## START EXCERPTED TEXT

Written by Paul Menage <menage@google.com> based on
Documentation/admin-guide/cgroup-v1/cpusets.rst

Original copyright statements from cpusets.txt:

Portions Copyright (C) 2004 BULL SA.

Portions Copyright (c) 2004-2006 Silicon Graphics, Inc.

Modified by Paul Jackson <pj@sgi.com>

Modified by Christoph Lameter <cl@gentwo.org>

.. CONTENTS:

	1. Control Groups
	1.1 What are cgroups ?
	1.2 Why are cgroups needed ?
	1.3 How are cgroups implemented ?
	1.4 What does notify_on_release do ?
	1.5 What does clone_children do ?
	1.6 How do I use cgroups ?
	2. Usage Examples and Syntax
	2.1 Basic Usage
	2.2 Attaching processes
	2.3 Mounting hierarchies by name
	3. Kernel API
	3.1 Overview
	3.2 Synchronization
	3.3 Subsystem API
	4. Extended attributes usage
	5. Questions

1. Control Groups
=================

1.1 What are cgroups ?
----------------------

Control Groups provide a mechanism for aggregating/partitioning sets of
tasks, and all their future children, into hierarchical groups with
specialized behaviour.

Definitions:

A *cgroup* associates a set of tasks with a set of parameters for one
or more subsystems.

## END EXCERPTED TEXT
## START RECORDED INFORMATION

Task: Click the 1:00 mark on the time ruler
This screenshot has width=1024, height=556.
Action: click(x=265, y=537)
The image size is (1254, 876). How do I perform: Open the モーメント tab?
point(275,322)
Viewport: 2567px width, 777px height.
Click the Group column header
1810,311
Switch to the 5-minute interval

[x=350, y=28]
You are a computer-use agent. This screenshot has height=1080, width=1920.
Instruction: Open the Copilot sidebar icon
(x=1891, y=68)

## END RECORDED INFORMATION

SET OF TASKS
[a] In the cgroups documentation, why are copyright statements from cpusets.txt included? Answer in one to three sentences.
[b] Continue the cgroups documentation from where it stops.

RESULTS BY TASK
[a] The cgroups documentation was written by Paul Menage based on the cpusets documentation, Documentation/admin-guide/cgroup-v1/cpusets.rst. For that reason, it carries the original copyright statements from cpusets.txt.

[b]
A *subsystem* is a module that makes use of the task grouping
facilities provided by cgroups to treat groups of tasks in
particular ways. A subsystem is typically a "resource controller" that
schedules a resource or applies per-cgroup limits, but it may be
anything that wants to act on a group of processes, e.g. a
virtualization subsystem.

A *hierarchy* is a set of cgroups arranged in a tree, such that
every task in the system is in exactly one of the cgroups in the
hierarchy, and a set of subsystems; each subsystem has system-specific
state attached to each cgroup in the hierarchy.  Each hierarchy has
an instance of the cgroup virtual filesystem associated with it.

At any one time there may be multiple active hierarchies of task
cgroups. Each hierarchy is a partition of all tasks in the system.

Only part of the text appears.